Smoke vs canonical separation — three Makefile targets stratified by execution context
ADR-027: Smoke vs canonical separation — three Makefile targets stratified by execution context
Status
Accepted (2026-05-16). Closes the second of 4 [OPEN] rows in Phase 0-06 (§5 Code architecture + §STYLE — rows 348-351 of SPEC_GREENFIELD ledger). Companion to ADR-026 (module layout), ADR-028 (coverage floor), and ADR-029 (test marker strategy).
Context
SPEC_GREENFIELD §5 says smoke must run in less than 10 minutes on a laptop without GPU; canonical must reproduce headline numbers from a published config. The boundary determines what a reviewer can verify locally vs needs cloud access for. SPEC §6 says “a stranger can clone, install, and reproduce headline numbers via documented commands.” Three options were considered for the surface that separates the two:
Single profile-switched target —
make eval PROFILE={fixtures|full}. One CLI surface; profile flag selects config. Hides the cost asymmetry (PROFILE=fulltypo on laptop = OOM crash + potential billed call); reviewer reading the Makefile must grok profile system before knowing which is cheap.Two distinct targets (
make smoke,make headline-cloud) — spec default. Visual cost asymmetry; matches existing partial Makefile state; matches eval-toolkit Makefile precedent.Three tiers (laptop smoke / CPU full / GPU canonical) — gives reviewer a third middle option for reference-rung-only reproduction. Three configs to maintain;
full-cpuis a half-measure that doesn’t reproduce headline numbers.
User feedback at decision time reframed the question:
“This is a prototype, not a production deployment. The golden-evals and thorough testing should be done in eval-toolkit where the math work resides. Smoke tests here and lightweight integration tests using the local GPU are useful for debugging as well as on the cloud GPU for smoke tests, but we are not claiming to have a rigorous deployment.”

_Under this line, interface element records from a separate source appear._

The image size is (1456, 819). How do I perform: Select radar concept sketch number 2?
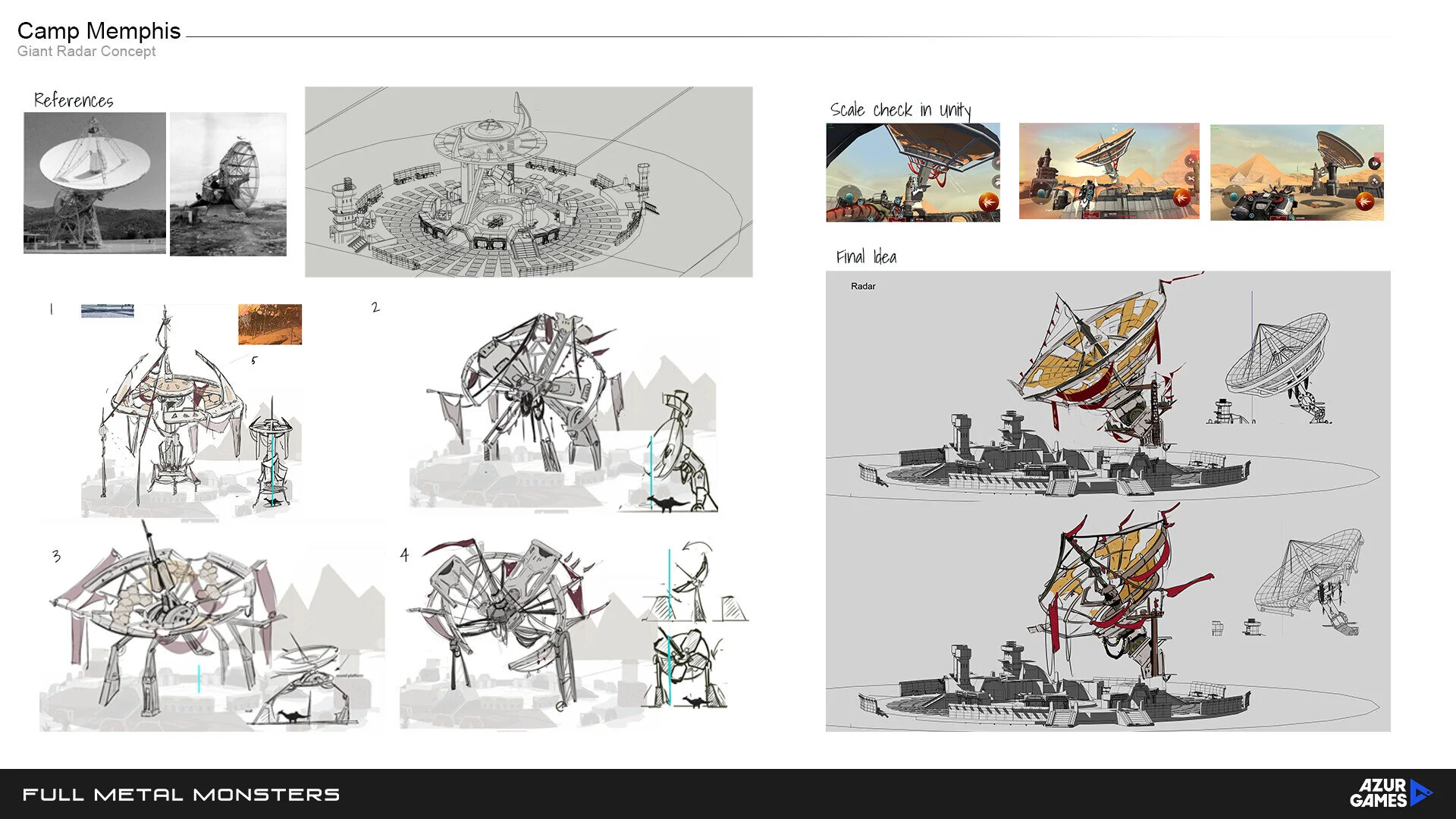coord(561,410)
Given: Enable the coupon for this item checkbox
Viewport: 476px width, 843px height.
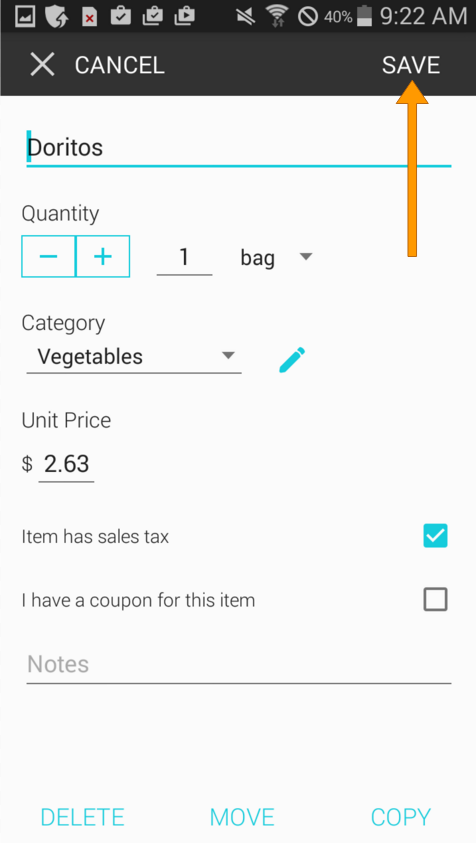Looking at the screenshot, I should (x=435, y=599).
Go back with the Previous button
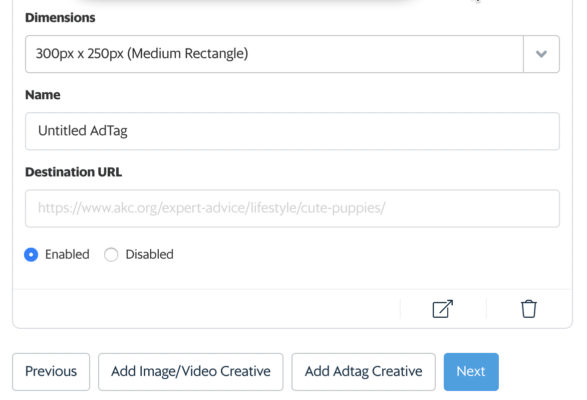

This reframing decouples three things that the original three options conflated:
- Math-rigor production-grade testing (Hypothesis property tests, golden-output snapshots, ≥90% coverage on math kernels) belongs upstream in eval-toolkit where the math implementations live. Re-doing it here would duplicate work AND mislead reviewers into thinking this repo’s test layer validates math correctness.
- Debugging-grade local testing (smoke + lightweight integration) belongs here. Sufficient to catch breakage before paying for cloud time.
- Canonical evaluation orchestration (the actual headline-cloud run) is a separate concept from testing. It is the deliverable, not a verification of the deliverable. Its Makefile target wraps runpod-deploy primitives but is not part of the test taxonomy.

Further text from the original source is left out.